++++ Task inputs ++++

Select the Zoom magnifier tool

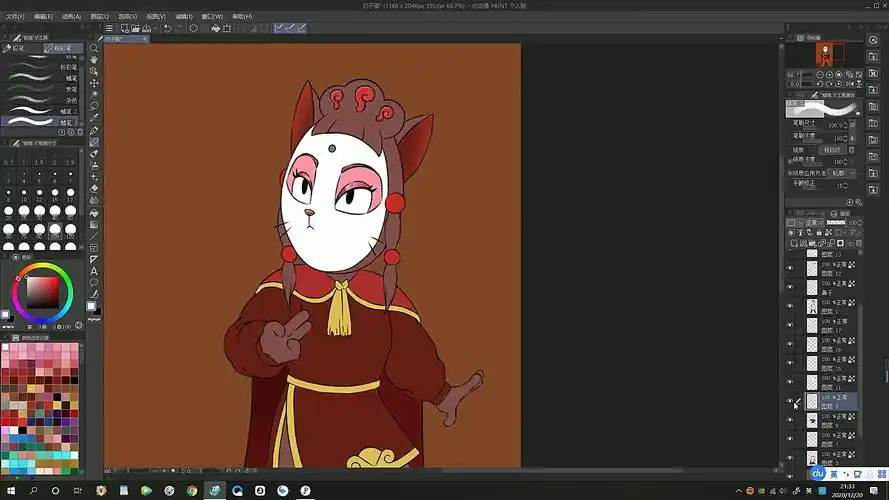(x=94, y=48)
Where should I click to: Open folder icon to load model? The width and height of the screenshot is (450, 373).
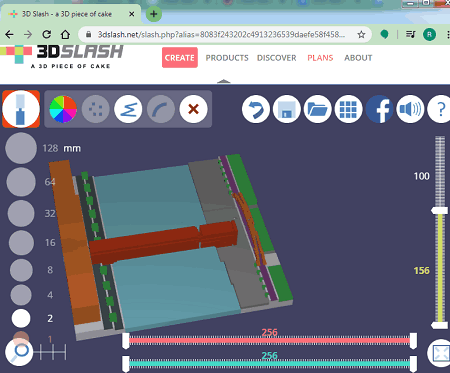click(317, 109)
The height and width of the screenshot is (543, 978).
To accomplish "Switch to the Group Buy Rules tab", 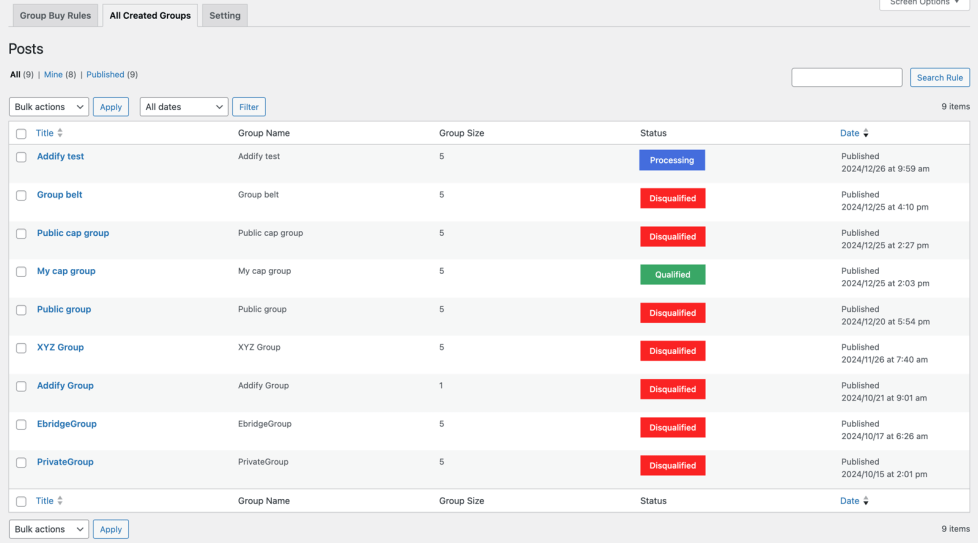I will tap(56, 16).
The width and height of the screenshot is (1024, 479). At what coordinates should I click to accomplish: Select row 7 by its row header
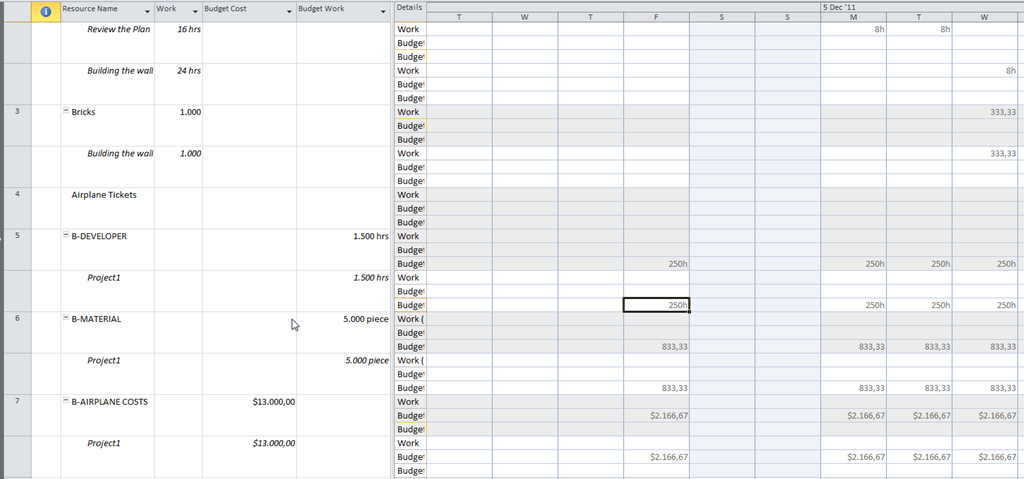pyautogui.click(x=17, y=402)
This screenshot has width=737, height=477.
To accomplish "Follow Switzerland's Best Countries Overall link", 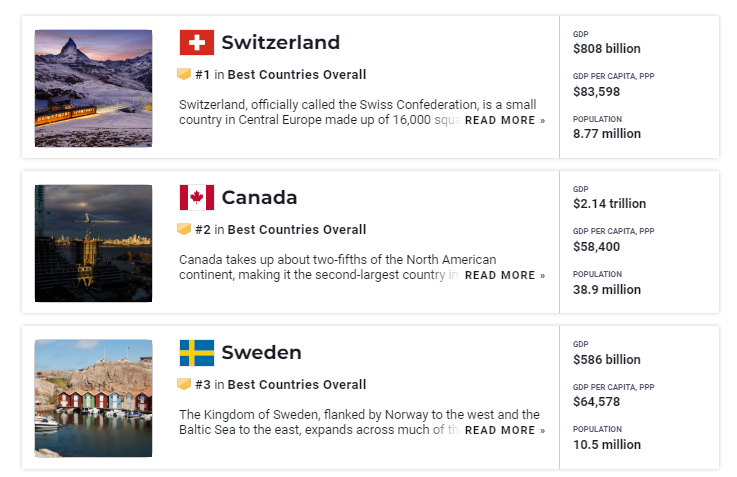I will 297,75.
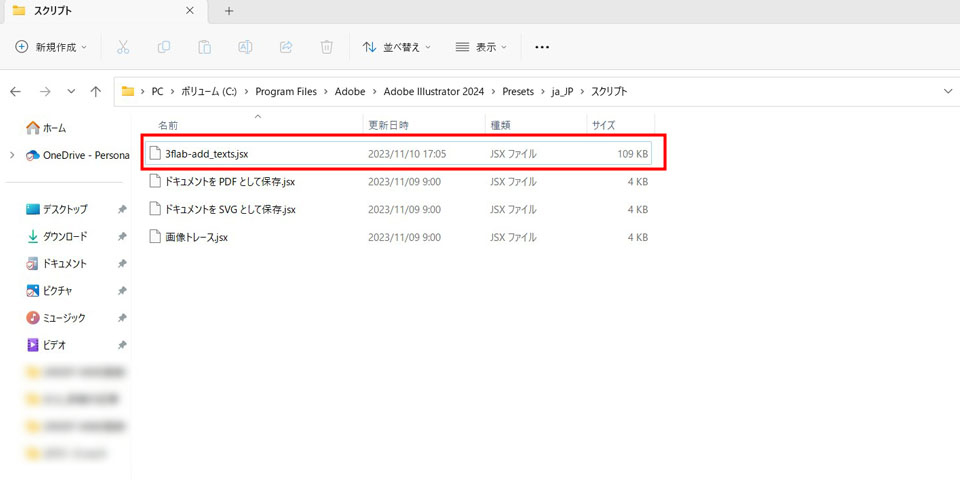
Task: Click the Copy icon in toolbar
Action: coord(164,47)
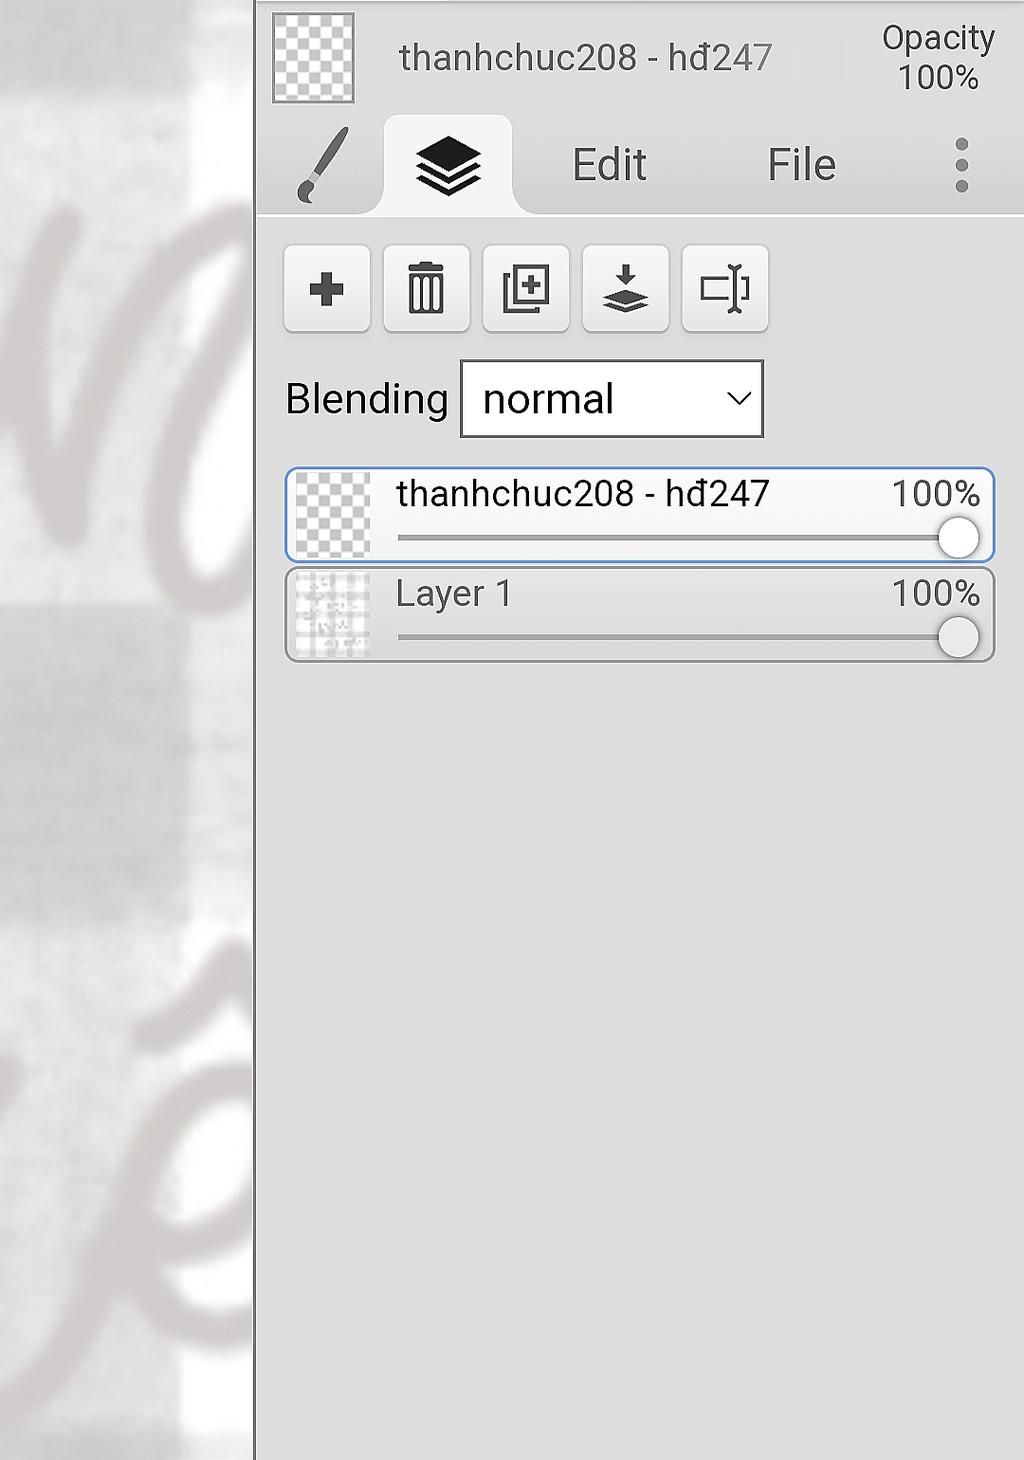Click thanhchuc208 layer opacity slider handle

(958, 538)
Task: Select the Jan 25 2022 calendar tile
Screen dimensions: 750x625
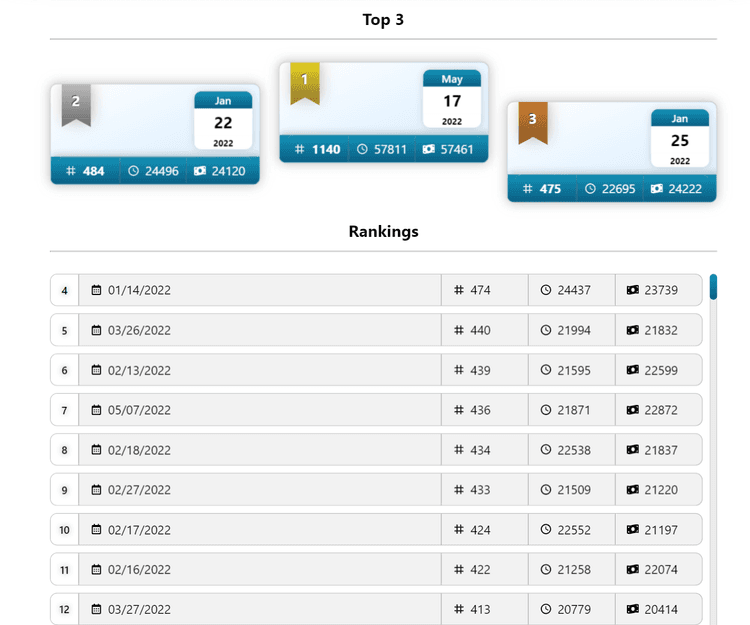Action: [x=680, y=139]
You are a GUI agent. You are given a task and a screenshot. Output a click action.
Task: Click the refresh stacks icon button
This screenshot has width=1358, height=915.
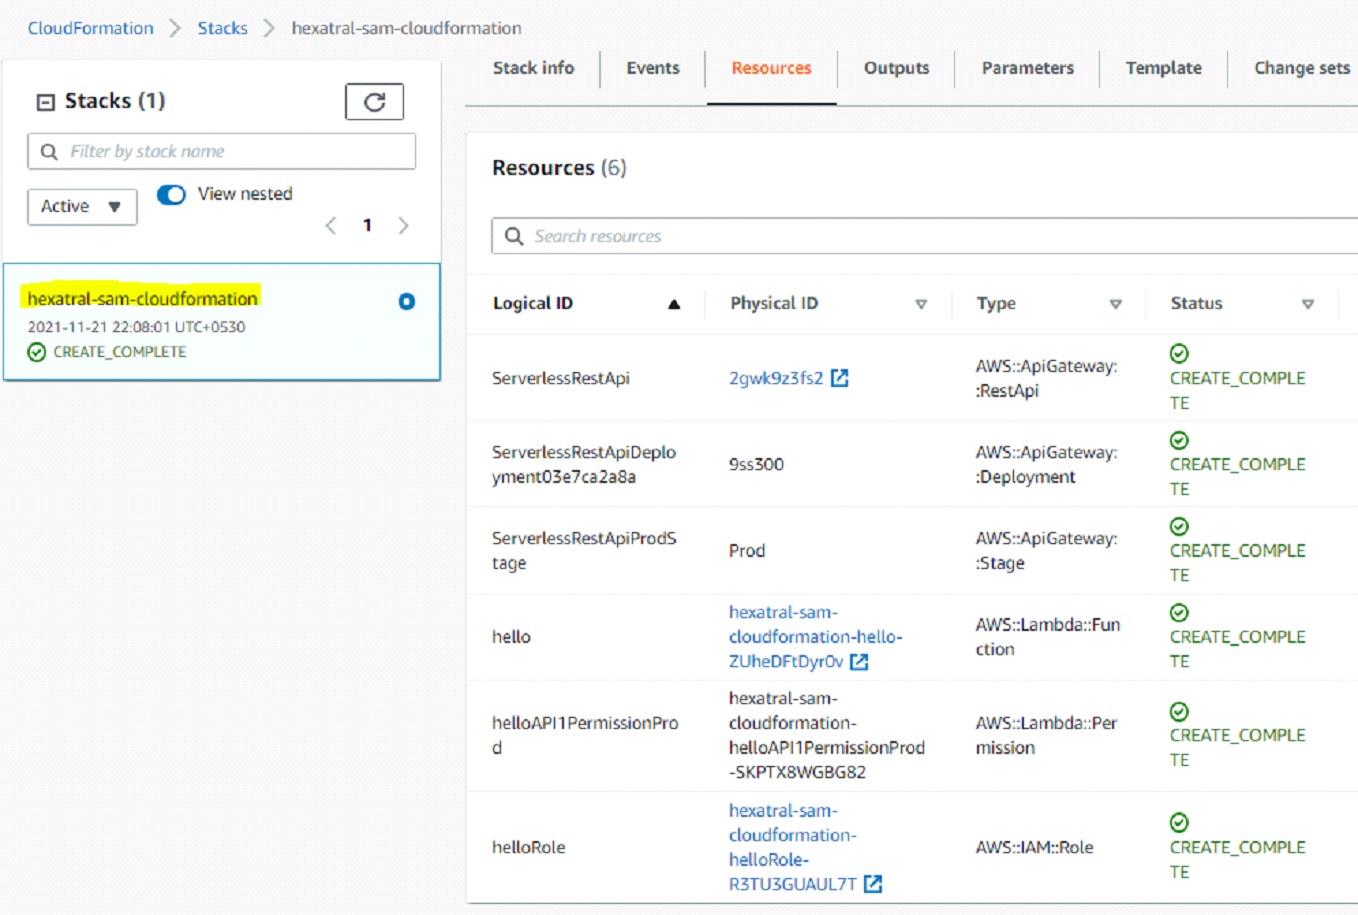click(374, 102)
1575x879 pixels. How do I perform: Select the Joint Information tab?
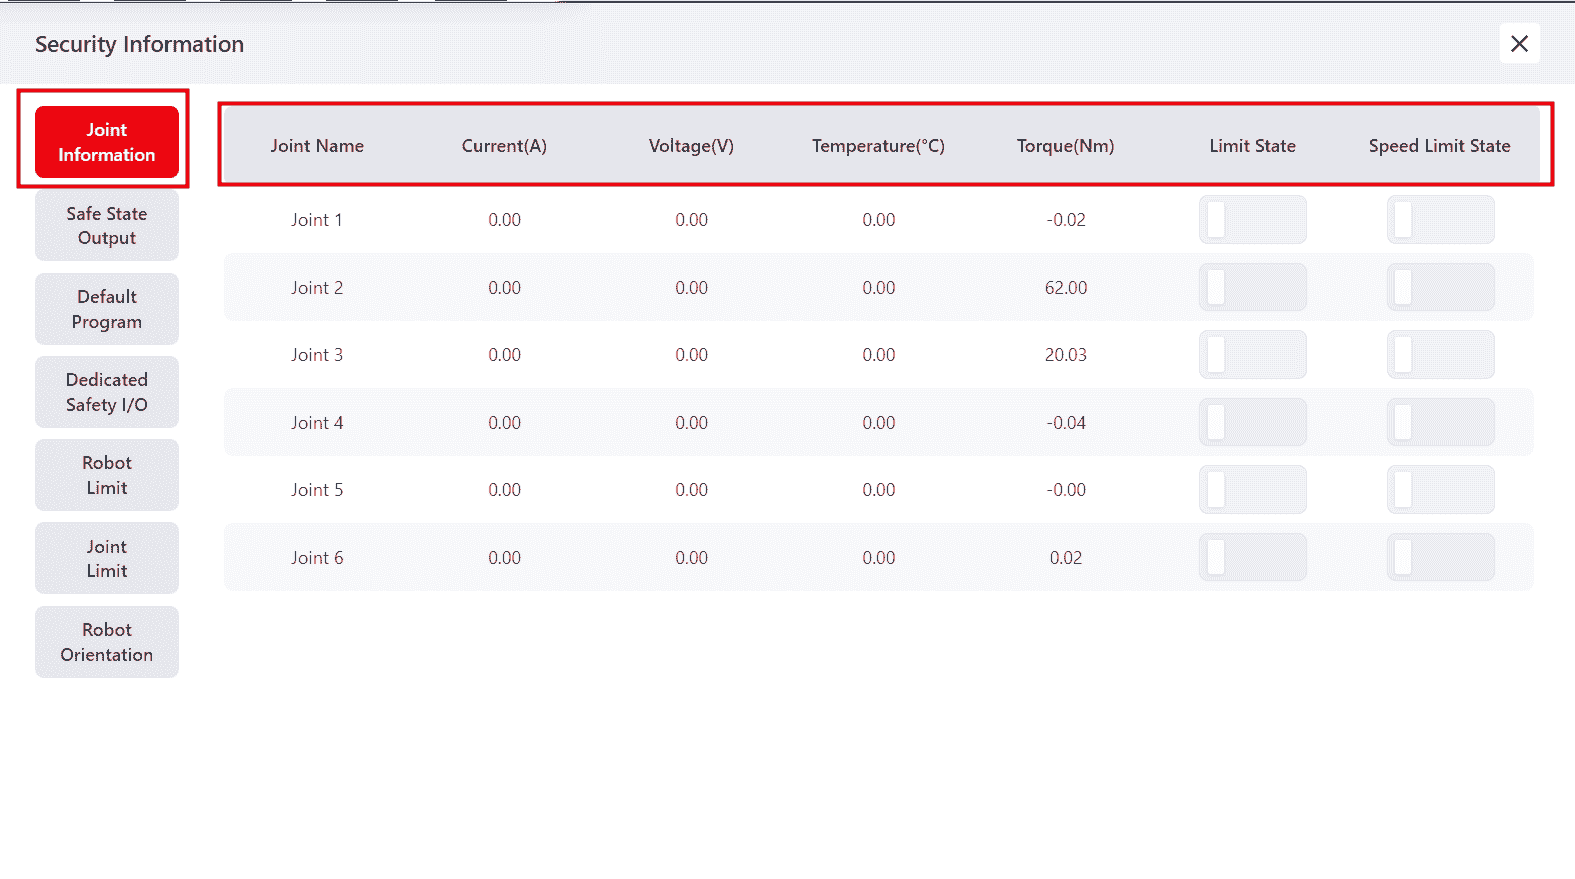click(x=107, y=142)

++++

### What is needed:
Set down exactly the lines between the one with "This screenshot has width=1358, height=915." and the last line of the material above, both included, but none of the pictures.

### Written reply:
This screenshot has width=1358, height=915.
click(374, 102)
1575x879 pixels. How do I perform: Select the Joint Information tab?
click(x=107, y=142)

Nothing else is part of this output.